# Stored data
···

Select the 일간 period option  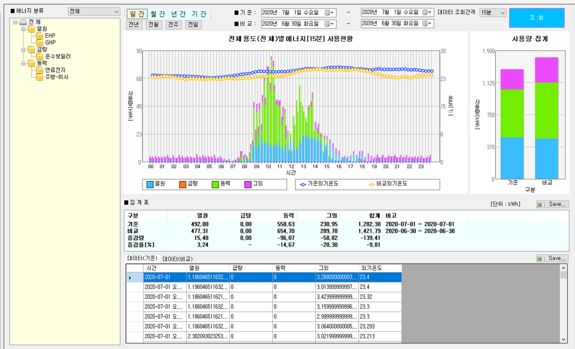click(x=137, y=14)
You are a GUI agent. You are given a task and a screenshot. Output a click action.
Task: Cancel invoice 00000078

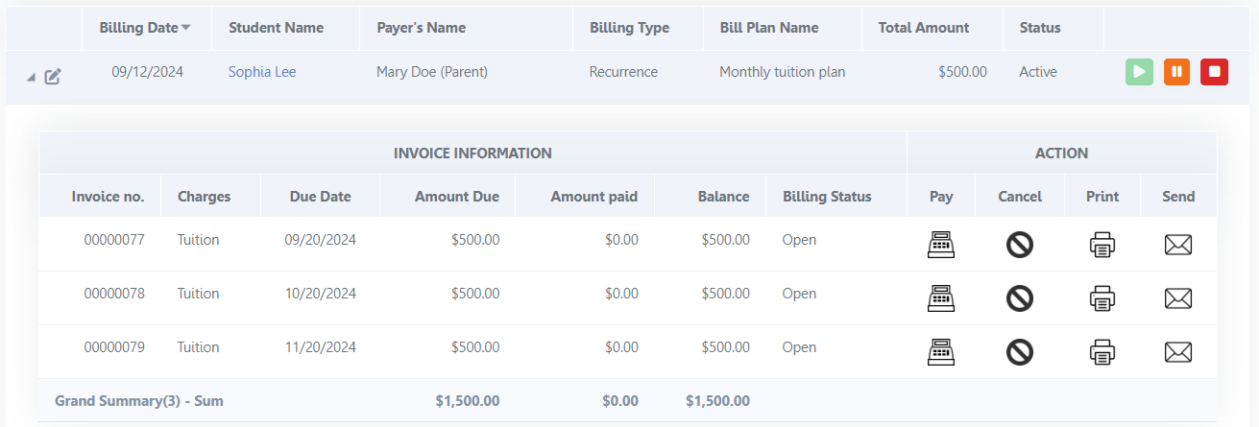click(x=1019, y=298)
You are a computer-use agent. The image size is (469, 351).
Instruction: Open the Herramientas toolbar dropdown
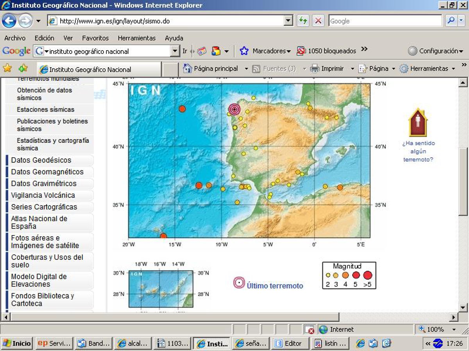click(453, 69)
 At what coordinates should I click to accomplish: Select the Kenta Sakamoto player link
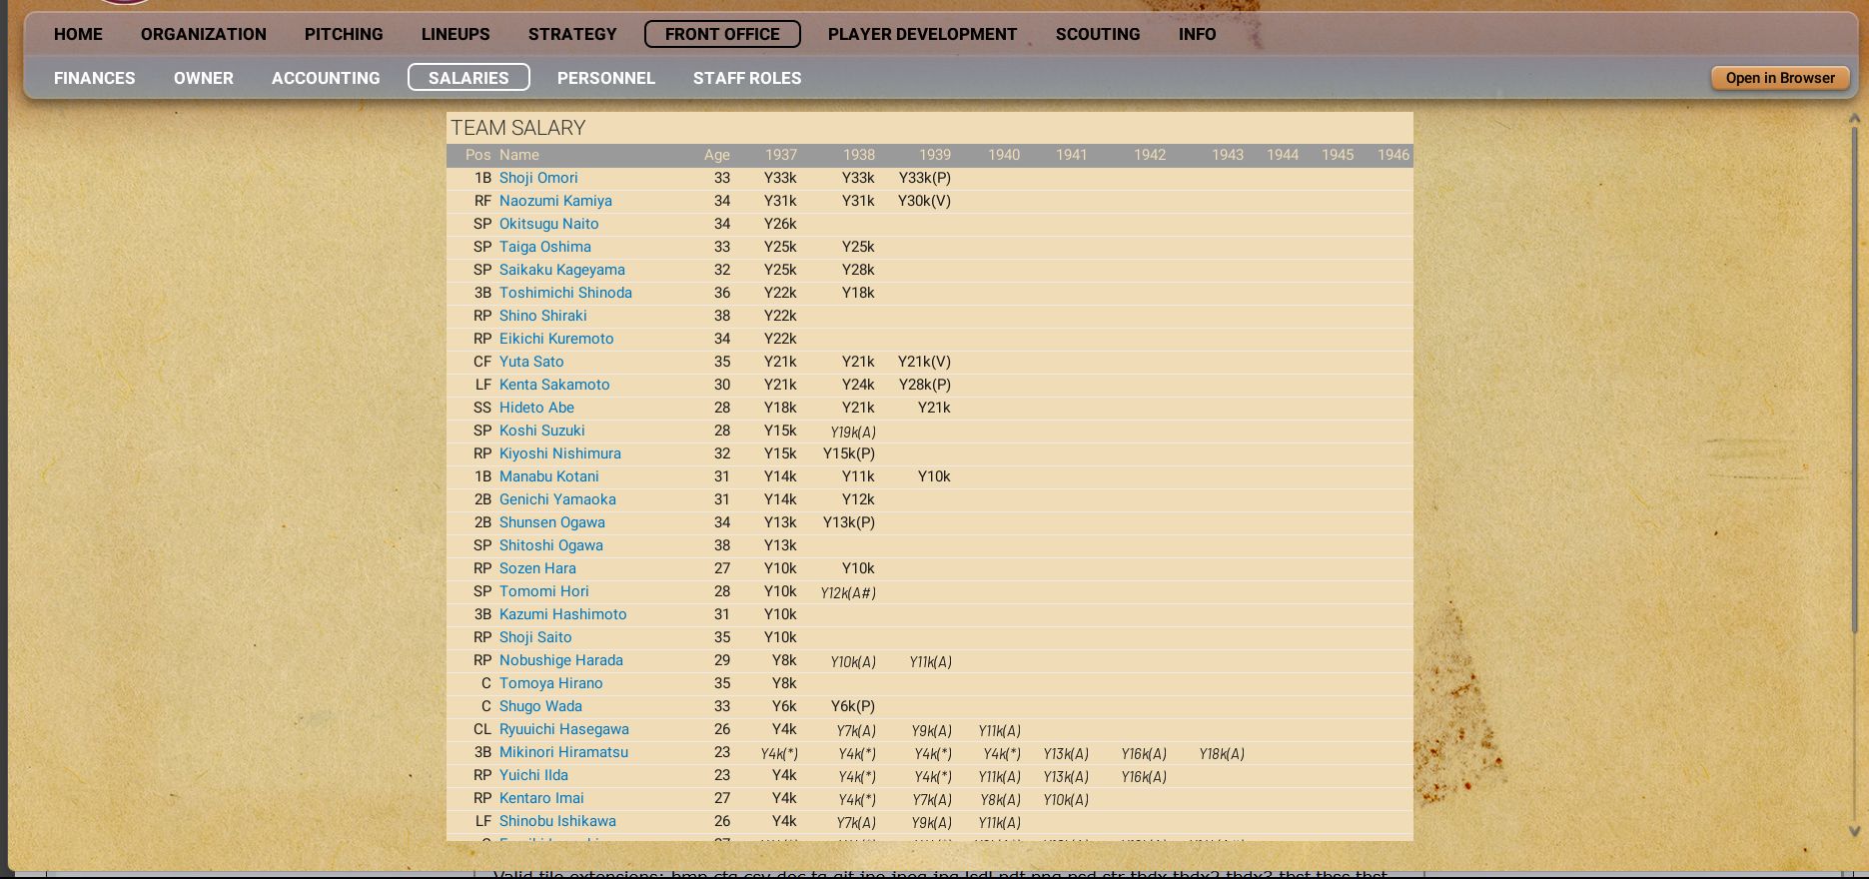tap(554, 385)
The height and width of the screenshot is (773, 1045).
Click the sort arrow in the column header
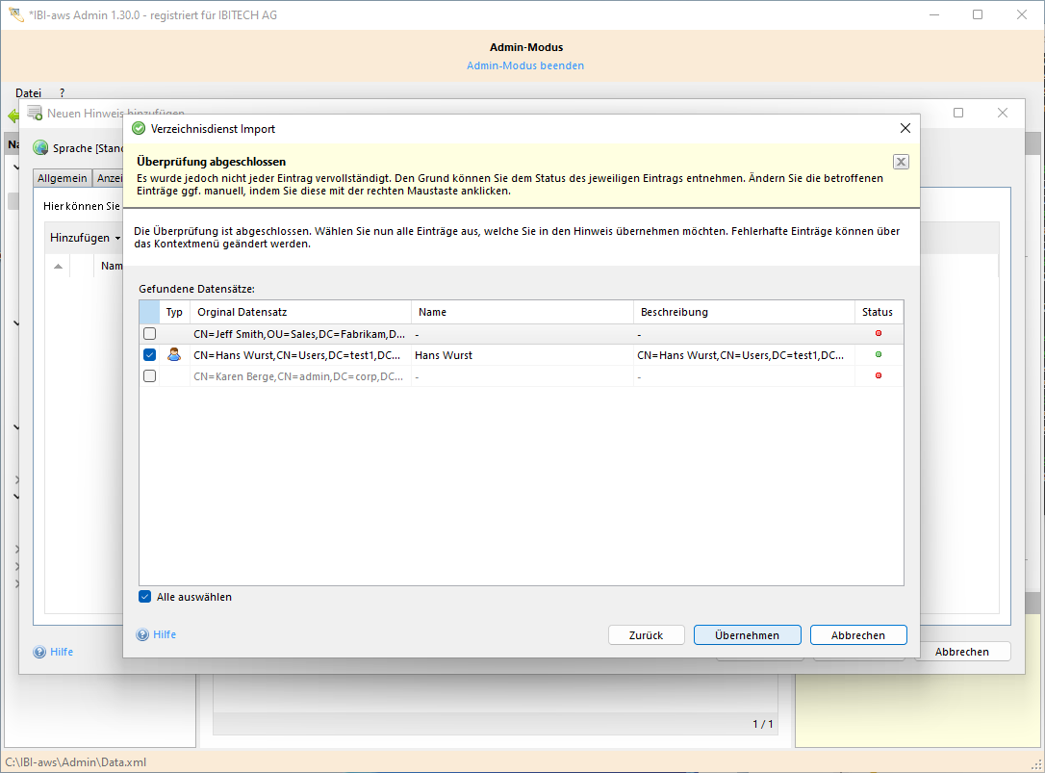tap(58, 266)
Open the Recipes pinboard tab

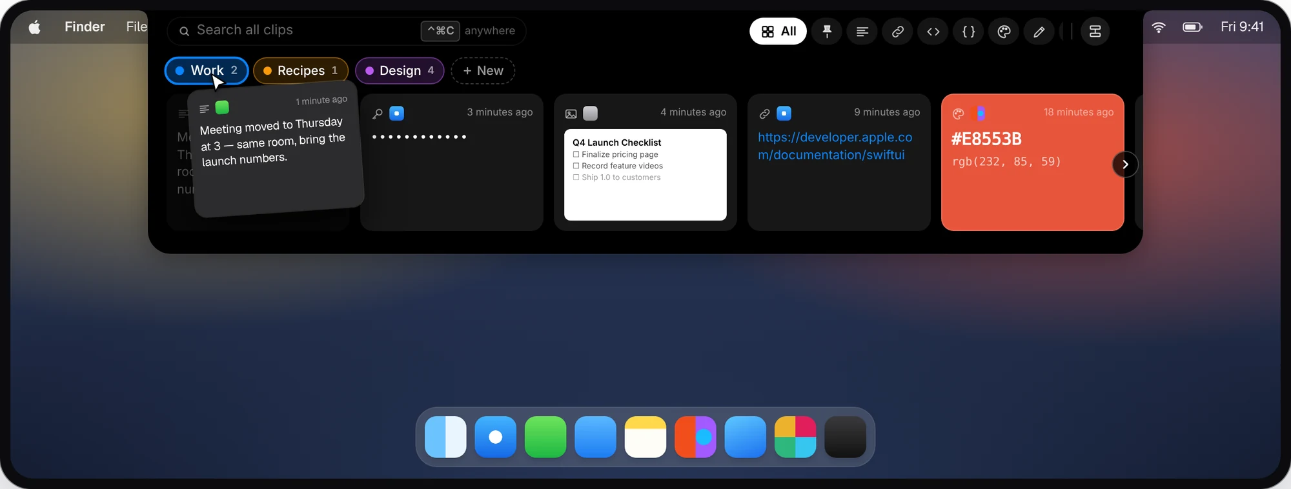coord(301,70)
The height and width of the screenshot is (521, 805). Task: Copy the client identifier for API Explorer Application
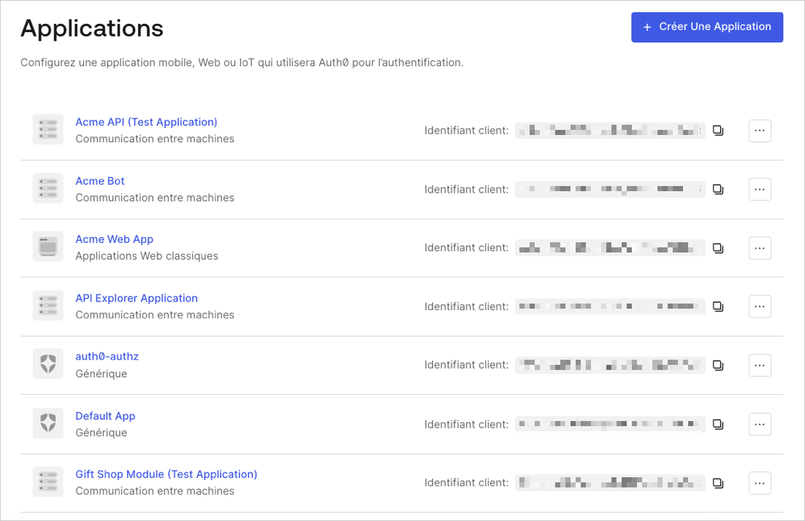click(x=717, y=306)
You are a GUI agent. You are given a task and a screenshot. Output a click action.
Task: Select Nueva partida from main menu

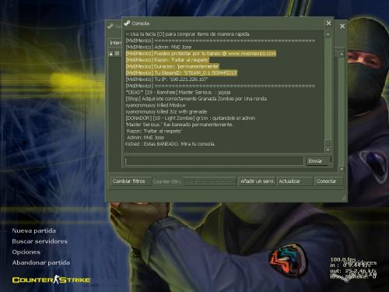pos(33,230)
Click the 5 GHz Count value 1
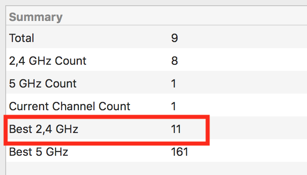Viewport: 307px width, 175px height. tap(174, 84)
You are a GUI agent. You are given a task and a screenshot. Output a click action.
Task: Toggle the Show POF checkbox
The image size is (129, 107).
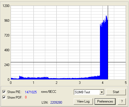point(4,97)
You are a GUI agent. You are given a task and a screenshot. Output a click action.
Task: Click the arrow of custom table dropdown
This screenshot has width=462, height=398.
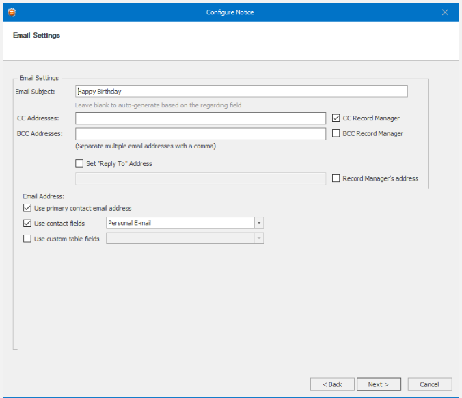point(259,238)
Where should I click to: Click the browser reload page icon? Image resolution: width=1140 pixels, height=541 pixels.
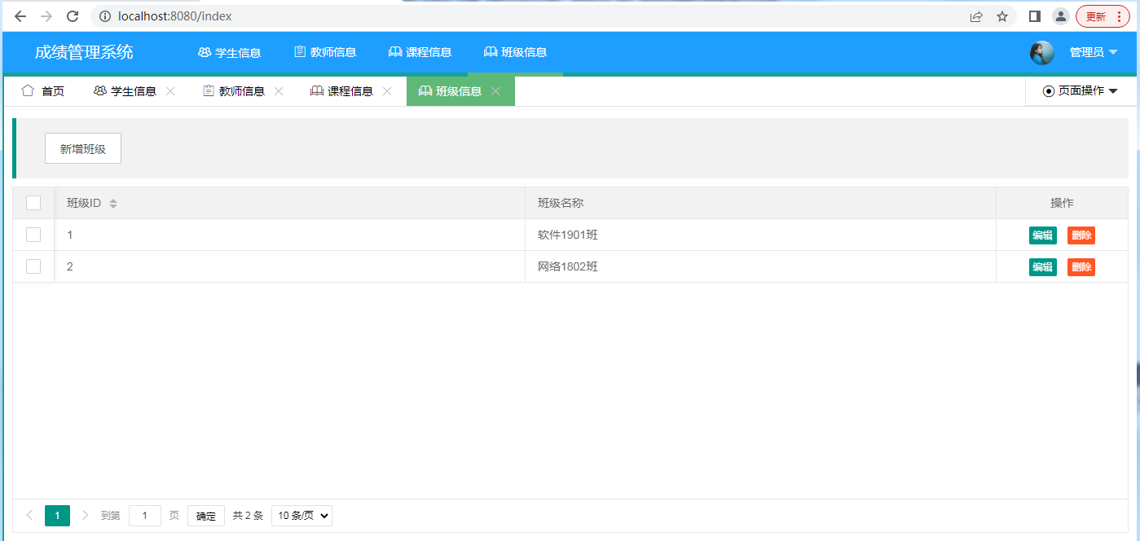[73, 16]

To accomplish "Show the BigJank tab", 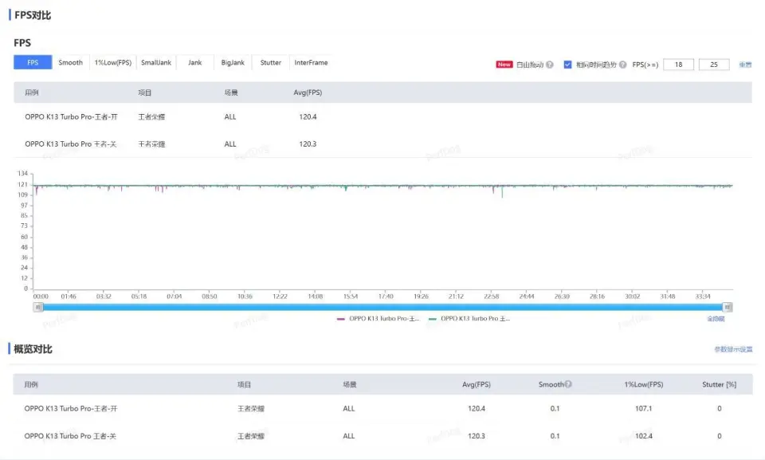I will (233, 63).
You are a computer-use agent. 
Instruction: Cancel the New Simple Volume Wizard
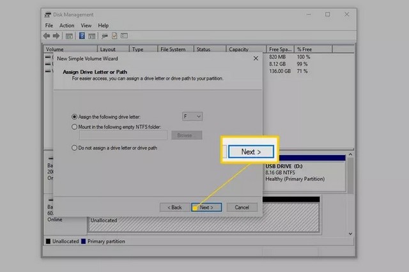point(242,208)
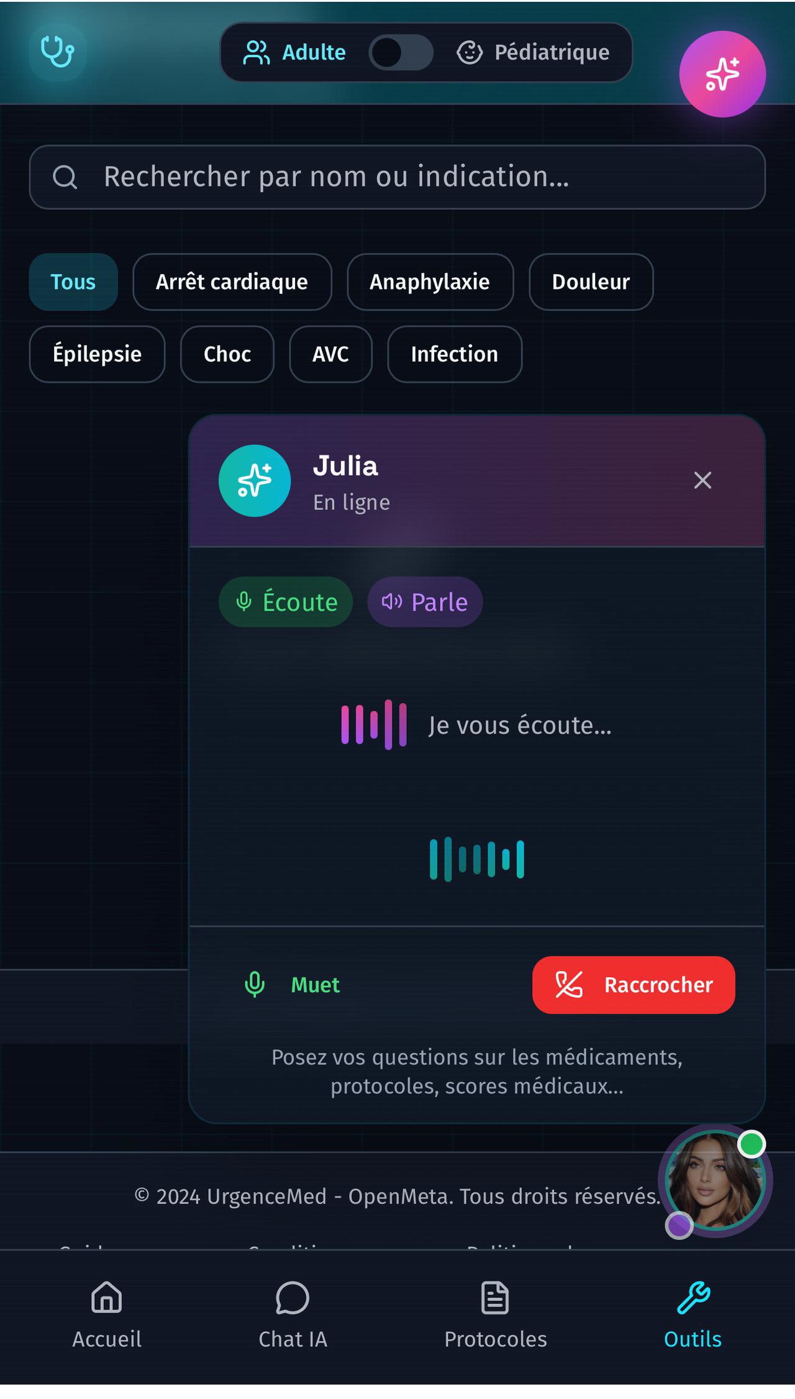Click the Parle speaker status pill
The image size is (795, 1399).
pyautogui.click(x=425, y=602)
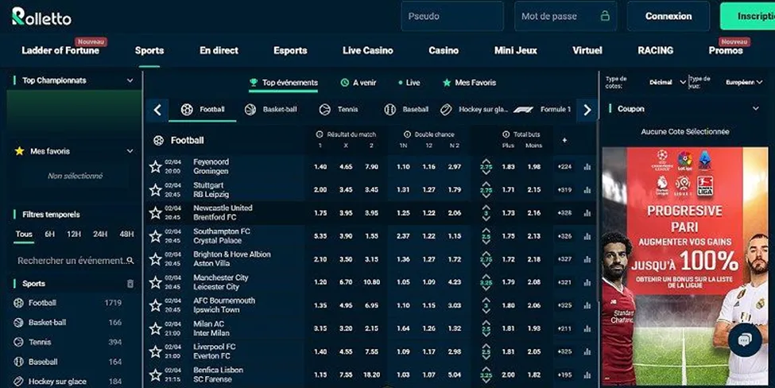Expand the Coupon section chevron
This screenshot has height=388, width=775.
[x=755, y=109]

···

# TO DO
Whenever the word "computer" shows up in a line above, copy that line.

# ANSWER TO THE EXERCISE
You are a computer-use agent. The image size is (469, 351).
You are a computer-use agent. 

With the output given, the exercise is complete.